Davis López, Stephanie A., Griffith, Douglas Andrew, Choi, Brian, Cate, Jamie H. D., Tullman-Ercek, Danielle
Biotechnology for biofuels 2018 v.11 no.1 pp. 90
Saccharomyces cerevisiae, biofuels, butanol, cost effectiveness, engineering, guanine, mutation, pentanols, petroleum, proteins, toxicity, translation (genetics)

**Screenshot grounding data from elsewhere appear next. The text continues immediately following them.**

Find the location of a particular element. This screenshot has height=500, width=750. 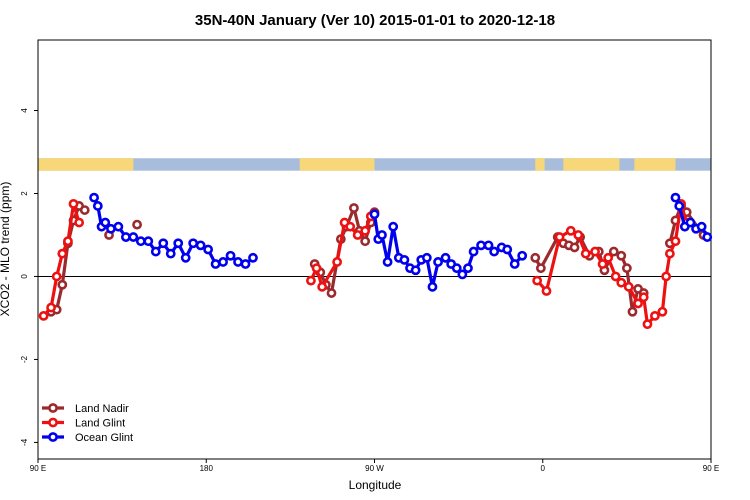

x-axis: 90 E 180 90 W 0 90 E is located at coordinates (374, 466).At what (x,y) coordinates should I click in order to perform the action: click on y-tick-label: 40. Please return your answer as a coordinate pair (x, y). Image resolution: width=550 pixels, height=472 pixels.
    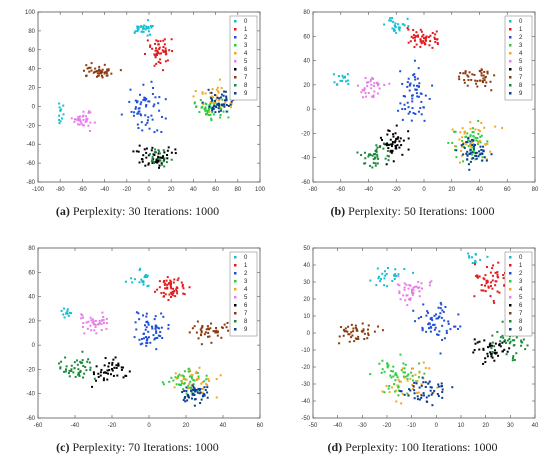
    Looking at the image, I should click on (32, 70).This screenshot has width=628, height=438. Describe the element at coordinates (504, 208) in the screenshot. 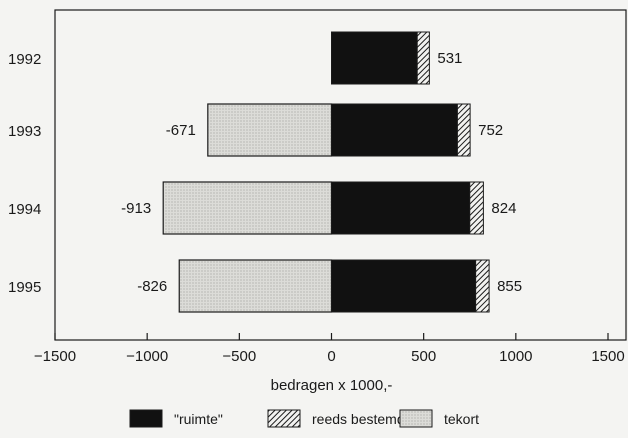

I see `data-label-positive-1994: 824` at that location.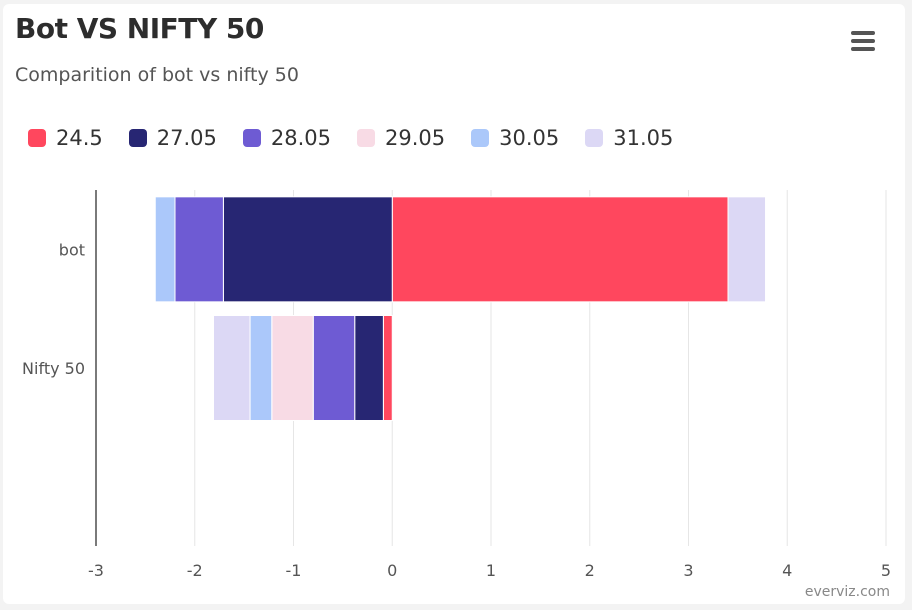 This screenshot has height=610, width=912. I want to click on x-tick-label: 0, so click(392, 570).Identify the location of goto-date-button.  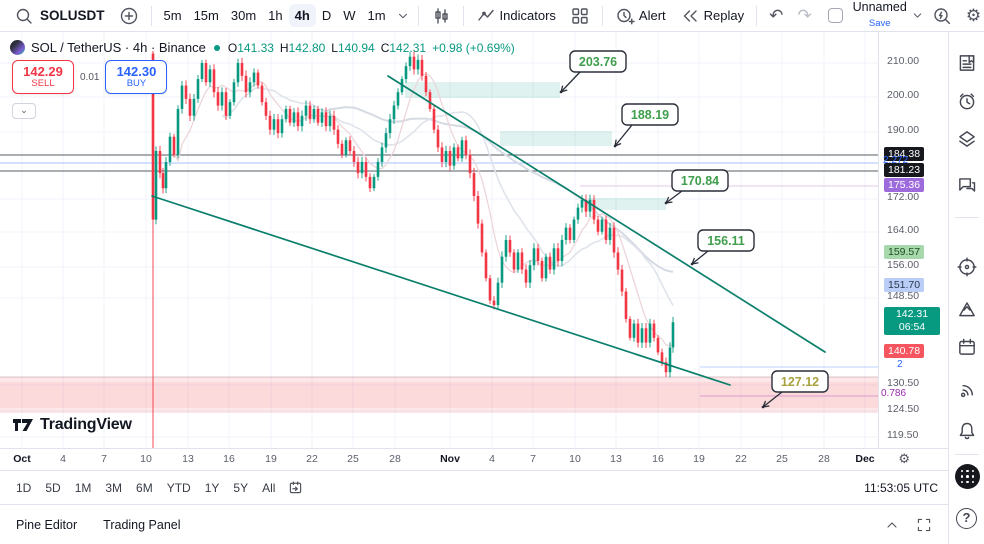
(296, 488).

BACKGROUND: Yeast-based chemical production is an environmentally friendly alternative to petroleum-based production or processes that involve harsh chemicals. However, many potential alcohol biofuels, such as n-butanol, isobutanol and n-hexanol, are toxic to production organisms, lowering the efficiency and cost-effectiveness of these processes. We set out to improve the tolerance of Saccharomyces cerevisiae toward these alcohols. RESULTS: We evolved the laboratory strain of S. cerevisiae BY4741 to be more tolerant toward n-hexanol and show that the mutations which confer tolerance occur in proteins of the translation initiation complex. We found that n-hexanol inhibits initiation of translation and evolved mutations in the α subunit of eIF2 and the γ subunit of its guanine exchange factor eIF2B rescue this inhibition. We further demonstrate that translation initiation is affected by other alcohols such as n-pentanol and n-heptanol, and that mutations in the eIF2 and eIF2B complexes greatly improve tolerance to these medium-chain alcohols. CONCLUSIONS: We successfully generated S. cerevisiae strains that have improved tolerance toward medium-chain alcohols and have demonstrated that the causative mutations overcome inhibition of translation initiation by these alcohols.